Two black labs were gunned down when “officers felt threatened”, but the uncertainty principle is evident here: the officers surely threatened the dogs, thereby giving themselves reason to kill them. It is hard to see what the police did to minimize such a threat or avoid harm to the suspects, as they seem to have used the “fire, ready, aim” approach to this incident. I have touched on this before in my review of Tazer lessons — police are now taught to be aggressive and to act with “pre-emptive” aggression and impunity towards civilians.

Calvo insisted the couple’s two black Labradors were gentle creatures and said police apparently killed them “for sport,” gunning down one of them as it was running away.

“Our dogs were our children,” said the 37-year-old Calvo. “They were the reason we bought this house because it had a big yard for them to run in.”

That suggests to me that their dogs were known risks to the police and were therefore targeted unfairly instead of anticipated and dealt with humanely, as the Mayor asserts.

“When all of this happened I was flabbergasted,” said next-door neighbor Edward Alexander. “I was completely stunned because those dogs didn’t hurt anybody. They barely bark.”

The case is the latest embarrassment for Prince George’s County officials.

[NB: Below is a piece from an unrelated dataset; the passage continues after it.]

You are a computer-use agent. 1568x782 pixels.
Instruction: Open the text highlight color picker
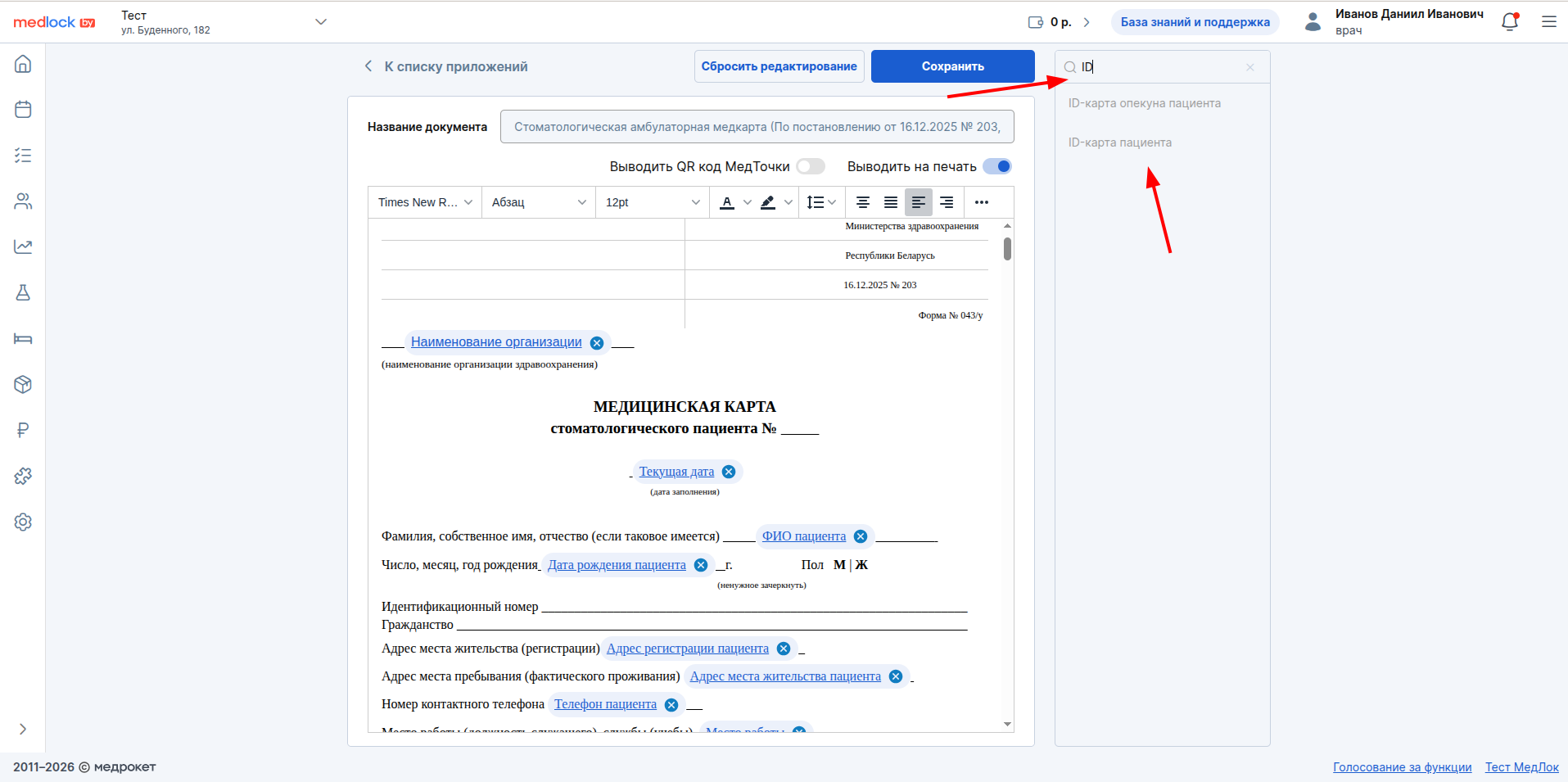click(768, 202)
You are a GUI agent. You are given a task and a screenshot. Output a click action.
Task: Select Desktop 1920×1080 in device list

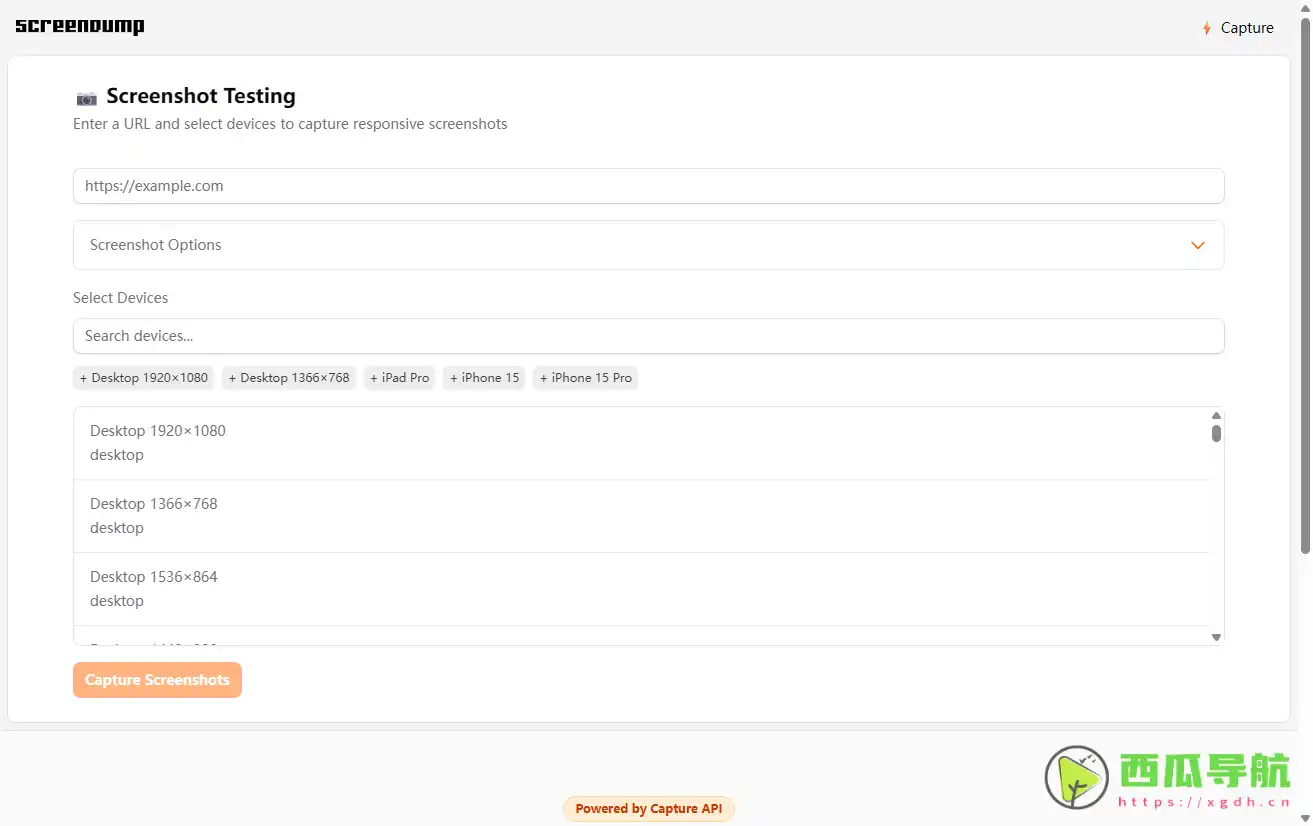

A former police officer was sentenced in May to 45 years in prison for shooting two furniture deliverymen at his home last year, one of them fatally. He claimed that they attacked him. In June, a suspect jailed in the death of a police officer was found strangled in his cell.

Calvo said he was astonished that police have not only failed to apologize, but declined to clear the couple’s names.

This event highlights everything about the wrong way to practice security — aggression without justification, and a failure to stand accountable. It breeds resentment among those who feel threatened and erodes the support needed to create real and lasting security.

His wife spoke through tears as she described an encounter with a girl who used to see the couple walking their dogs.

“She gave me a big hug and she said, `If the police shot your dogs dead and did this to you, how can I trust them?'” Tomsic said.

Exactly. That is the future generation of Americans, growing up with a distaste rather than a desire for law and order. Some argue that American soldiers in Iraq are not trained to be law enforcement officers and therefore can not bring the right results, but one look at the law enforcement officers in this and related cases suggests it is a much larger problem for America to resolve.